Over a fifteen-year period, he had parts in approximately thirty-four films, including musical shorts, and played a major supporting role in Clayton Moore’s 1952 film Buffalo Bill in Tomahawk Territory, in which Andrews received second billing for his role of Cactus.


In 1950, as the popularity of B-westerns was on the decline, Andrews found a niche in children’s television, working for three years in Los Angeles before moving to KMJ-TV in Fresno, California, where as “The Forty Niner” he hosted weekday afternoon shows.
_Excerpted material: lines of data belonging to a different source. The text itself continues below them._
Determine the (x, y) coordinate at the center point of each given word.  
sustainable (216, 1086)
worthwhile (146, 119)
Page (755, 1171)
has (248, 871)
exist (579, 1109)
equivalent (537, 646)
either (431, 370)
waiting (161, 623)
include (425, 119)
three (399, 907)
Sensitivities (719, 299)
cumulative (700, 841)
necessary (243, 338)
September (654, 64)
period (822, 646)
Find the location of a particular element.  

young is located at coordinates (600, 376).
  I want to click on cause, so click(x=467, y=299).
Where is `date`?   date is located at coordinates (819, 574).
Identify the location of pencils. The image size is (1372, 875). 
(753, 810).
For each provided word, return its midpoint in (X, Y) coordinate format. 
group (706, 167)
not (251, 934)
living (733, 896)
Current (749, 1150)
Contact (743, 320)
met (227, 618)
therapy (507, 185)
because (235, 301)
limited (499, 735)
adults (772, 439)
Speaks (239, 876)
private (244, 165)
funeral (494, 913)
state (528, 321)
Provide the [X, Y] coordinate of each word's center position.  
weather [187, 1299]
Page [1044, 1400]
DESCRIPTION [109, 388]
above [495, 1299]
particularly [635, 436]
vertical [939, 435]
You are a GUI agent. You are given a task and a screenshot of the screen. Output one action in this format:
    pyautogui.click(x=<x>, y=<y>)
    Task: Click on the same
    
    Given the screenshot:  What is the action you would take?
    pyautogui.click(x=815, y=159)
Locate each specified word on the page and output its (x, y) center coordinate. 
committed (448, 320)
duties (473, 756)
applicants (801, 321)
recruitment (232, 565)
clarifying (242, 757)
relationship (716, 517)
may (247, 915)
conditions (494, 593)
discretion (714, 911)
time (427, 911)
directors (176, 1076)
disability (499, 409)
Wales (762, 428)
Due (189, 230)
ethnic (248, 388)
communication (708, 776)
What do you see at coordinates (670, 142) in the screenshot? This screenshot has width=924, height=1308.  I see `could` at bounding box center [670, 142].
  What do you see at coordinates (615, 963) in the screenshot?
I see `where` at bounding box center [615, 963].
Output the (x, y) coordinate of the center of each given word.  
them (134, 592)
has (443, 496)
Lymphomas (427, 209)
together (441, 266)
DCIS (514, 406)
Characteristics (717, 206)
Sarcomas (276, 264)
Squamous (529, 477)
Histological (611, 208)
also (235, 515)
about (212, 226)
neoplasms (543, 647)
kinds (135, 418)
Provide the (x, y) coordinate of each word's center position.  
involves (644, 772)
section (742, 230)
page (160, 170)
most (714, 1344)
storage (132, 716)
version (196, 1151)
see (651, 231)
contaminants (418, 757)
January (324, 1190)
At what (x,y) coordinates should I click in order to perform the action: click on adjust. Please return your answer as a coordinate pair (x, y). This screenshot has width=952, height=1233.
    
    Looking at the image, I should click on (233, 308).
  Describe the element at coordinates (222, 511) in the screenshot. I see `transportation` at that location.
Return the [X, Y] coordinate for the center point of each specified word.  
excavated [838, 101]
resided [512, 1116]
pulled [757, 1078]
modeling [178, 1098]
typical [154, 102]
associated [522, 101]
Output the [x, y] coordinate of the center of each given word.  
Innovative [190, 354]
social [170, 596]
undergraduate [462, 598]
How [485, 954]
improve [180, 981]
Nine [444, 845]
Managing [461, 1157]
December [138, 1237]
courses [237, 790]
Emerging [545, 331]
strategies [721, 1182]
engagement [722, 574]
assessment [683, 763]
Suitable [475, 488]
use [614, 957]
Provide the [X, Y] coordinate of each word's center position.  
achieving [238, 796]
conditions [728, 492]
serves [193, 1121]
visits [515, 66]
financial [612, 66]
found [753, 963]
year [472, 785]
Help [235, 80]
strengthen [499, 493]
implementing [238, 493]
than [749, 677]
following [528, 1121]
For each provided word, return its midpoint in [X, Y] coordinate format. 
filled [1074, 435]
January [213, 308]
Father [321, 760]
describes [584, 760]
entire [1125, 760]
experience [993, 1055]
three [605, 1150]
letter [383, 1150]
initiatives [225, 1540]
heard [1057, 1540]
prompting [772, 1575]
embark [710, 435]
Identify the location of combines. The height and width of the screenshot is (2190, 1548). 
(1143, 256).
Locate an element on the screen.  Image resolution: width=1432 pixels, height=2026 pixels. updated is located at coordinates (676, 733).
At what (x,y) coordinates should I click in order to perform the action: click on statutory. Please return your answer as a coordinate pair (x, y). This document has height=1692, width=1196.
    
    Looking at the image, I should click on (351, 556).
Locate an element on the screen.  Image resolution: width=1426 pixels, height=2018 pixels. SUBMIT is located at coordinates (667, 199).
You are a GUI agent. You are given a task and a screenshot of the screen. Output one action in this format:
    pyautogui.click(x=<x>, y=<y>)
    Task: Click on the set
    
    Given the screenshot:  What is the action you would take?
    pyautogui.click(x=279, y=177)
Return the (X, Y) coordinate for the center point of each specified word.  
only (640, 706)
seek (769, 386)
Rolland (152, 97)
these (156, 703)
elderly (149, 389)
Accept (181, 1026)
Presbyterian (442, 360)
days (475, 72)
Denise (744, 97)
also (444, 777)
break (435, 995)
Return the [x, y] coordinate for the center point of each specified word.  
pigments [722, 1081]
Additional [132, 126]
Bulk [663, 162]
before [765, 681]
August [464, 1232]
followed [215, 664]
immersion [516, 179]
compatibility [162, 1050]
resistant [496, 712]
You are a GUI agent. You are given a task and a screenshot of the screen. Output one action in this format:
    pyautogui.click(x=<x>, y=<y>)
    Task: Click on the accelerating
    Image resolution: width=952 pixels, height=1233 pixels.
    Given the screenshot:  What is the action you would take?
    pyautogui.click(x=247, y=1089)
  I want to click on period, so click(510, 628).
After ten years in Fresno, Andrews landed at KOAM in Pittsburg, Kansas, and hosted The Fun Club, which aired on Saturday mornings from 1963 to 1984.


Among other highlights in Andrews’s career were a ten-month tour as a comedian and musician with Bob Wills in 1947; playing harmonica, accordion, and other instruments with a Wills satellite band led by Harley Huggins in 1948; nearly 10,000 television appearances; and a speaking role as the ferryman in the television miniseries The Blue and the Gray (1982).


He received composer credits in the 1940 Ritter film Arizona Frontier for the song “Wastin’ Time.”


Andrews and his wife returned to Gravette in 1970 while he was still working at KOAM in Pittsburg.


He died in Gravette on April 3, 1992, and is buried nexxt to his beloved Lucille, who died the same year as Andrews, in the Bethel Cemetery in Benton County.